Figure: Chimera X is employed to analyze the differences in the structure of IL6 protein in Ovis aries (Sheep) and Homo sapiens (Human). Protein structures were downloaded from alpha fold 2 database.
AlphaFold3:
Beyond just predicting the structures of individual proteins, the most accurate tool available for predicting protein interactions with other biological molecules is Google DeepMind's AlphaFold Server in collaboration with isomorphic labs. Scientists from all across the world can use this free platform for non-commercial research. Biologists can model complicated structures containing proteins, DNA, RNA, and different ligands, ions, and chemical changes with ease by using AlphaFold 3. This is highly significant because proteins usually work in collaboration with other molecules within the cell.
How does AlphaFold3 work?
- Visit AlphaFold Server https://alphafoldserver.com.
- Using AlphaFold: One major advantage of AlphaFold 3 is its new web server with a user-friendly interface that doesn't require any coding. Anyone with a Google account can enter a protein sequence in Fasta format or a nucleic acid sequence to predict the structures of complexes it might form with other molecules.
- Adding Post-Translational Modifications (PTMs): To add PTMs, click on the three dots next to the protein sequence input bar, then select "PTMs." A new window will appear. Click the dropdown arrow, choose your specific PTM for the appropriate amino acid, and enter the modification sequence. Be cautious, as once PTMs are added and saved, the sequence cannot be edited.
- Adding Other Entities: Click on "Add Entity" to include sequences for DNA, RNA, ligands, or ions as needed.
- Preview and Submit Job: Click on "Continue and preview job”. Wait for the predictions, which will vary in time depending on the sequence length.
Retrieving Results: Finally, click on the three dots and select "open Results" to view the predictions. You can download predictions by clicking on download.
Figure: After job completion click on three dots to view your results.

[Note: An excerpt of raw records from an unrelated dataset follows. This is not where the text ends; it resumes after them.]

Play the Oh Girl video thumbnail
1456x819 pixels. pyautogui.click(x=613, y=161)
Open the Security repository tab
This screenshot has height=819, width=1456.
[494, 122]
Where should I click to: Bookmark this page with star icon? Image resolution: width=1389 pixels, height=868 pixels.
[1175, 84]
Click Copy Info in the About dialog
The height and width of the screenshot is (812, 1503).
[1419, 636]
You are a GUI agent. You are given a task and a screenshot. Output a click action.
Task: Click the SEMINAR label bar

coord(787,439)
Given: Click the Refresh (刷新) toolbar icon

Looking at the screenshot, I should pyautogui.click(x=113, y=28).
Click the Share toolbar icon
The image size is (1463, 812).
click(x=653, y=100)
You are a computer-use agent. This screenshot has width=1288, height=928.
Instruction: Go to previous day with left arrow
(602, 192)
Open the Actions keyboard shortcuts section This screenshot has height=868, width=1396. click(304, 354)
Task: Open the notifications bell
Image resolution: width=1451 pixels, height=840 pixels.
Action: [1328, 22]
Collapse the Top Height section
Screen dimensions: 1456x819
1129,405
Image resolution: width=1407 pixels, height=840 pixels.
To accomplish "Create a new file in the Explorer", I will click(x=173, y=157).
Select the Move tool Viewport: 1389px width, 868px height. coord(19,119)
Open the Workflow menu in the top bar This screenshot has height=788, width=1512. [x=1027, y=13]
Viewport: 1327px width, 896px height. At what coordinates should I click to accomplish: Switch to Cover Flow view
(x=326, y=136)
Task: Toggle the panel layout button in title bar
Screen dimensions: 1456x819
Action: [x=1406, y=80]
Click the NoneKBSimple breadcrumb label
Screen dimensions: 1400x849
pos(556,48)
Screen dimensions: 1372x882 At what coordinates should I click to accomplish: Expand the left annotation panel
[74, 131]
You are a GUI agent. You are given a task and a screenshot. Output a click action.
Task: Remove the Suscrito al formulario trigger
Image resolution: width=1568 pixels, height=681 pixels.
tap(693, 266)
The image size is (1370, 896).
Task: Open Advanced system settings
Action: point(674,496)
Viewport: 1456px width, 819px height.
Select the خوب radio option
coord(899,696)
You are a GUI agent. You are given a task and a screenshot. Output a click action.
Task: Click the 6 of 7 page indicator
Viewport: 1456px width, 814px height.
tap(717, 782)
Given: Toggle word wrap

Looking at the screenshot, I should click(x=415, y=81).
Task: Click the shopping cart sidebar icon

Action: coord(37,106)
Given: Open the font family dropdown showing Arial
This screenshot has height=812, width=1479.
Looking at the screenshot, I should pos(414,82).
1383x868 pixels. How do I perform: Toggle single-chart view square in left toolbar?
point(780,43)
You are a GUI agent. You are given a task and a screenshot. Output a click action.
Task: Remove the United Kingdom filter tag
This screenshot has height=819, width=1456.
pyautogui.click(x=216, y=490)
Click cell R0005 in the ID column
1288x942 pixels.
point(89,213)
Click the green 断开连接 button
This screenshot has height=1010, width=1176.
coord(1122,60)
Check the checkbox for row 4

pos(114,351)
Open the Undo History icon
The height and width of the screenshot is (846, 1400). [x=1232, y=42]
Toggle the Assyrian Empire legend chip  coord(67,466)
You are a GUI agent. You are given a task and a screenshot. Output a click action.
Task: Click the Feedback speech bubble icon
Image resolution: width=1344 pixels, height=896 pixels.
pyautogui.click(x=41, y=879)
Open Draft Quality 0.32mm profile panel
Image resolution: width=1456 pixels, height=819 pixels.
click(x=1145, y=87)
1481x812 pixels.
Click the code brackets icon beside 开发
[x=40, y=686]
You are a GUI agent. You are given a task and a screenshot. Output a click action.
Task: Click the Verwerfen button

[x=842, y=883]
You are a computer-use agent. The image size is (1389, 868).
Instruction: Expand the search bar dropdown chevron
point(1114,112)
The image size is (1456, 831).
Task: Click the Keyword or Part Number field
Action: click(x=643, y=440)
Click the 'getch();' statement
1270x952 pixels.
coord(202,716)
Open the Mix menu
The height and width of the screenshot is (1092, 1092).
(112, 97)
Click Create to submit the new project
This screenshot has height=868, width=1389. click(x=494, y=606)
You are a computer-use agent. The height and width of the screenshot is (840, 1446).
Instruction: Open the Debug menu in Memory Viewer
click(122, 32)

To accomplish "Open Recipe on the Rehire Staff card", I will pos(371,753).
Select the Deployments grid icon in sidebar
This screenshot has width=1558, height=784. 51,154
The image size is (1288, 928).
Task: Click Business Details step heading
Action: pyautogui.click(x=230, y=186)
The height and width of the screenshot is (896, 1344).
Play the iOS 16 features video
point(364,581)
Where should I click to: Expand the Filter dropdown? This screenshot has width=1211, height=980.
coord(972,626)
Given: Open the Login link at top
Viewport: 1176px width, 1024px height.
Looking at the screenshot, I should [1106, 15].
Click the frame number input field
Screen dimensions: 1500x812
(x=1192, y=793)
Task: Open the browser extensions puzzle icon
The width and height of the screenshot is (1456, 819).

Figure: structure of IL-6 cytokine with its ligand and Zn ions, when present inside the cell.
Conclusion: AlphaFold 2 excels in highly accurate protein structure prediction, while AlphaFold 3 advances in predicting structures and their interactions with other molecules. Open-source code is available for AlphaFold2 but not for AlphaFold3 yet. Both tools are invaluable in drug and vaccine design, protein engineering, agriculture, and enhancing our understanding of cellular processes.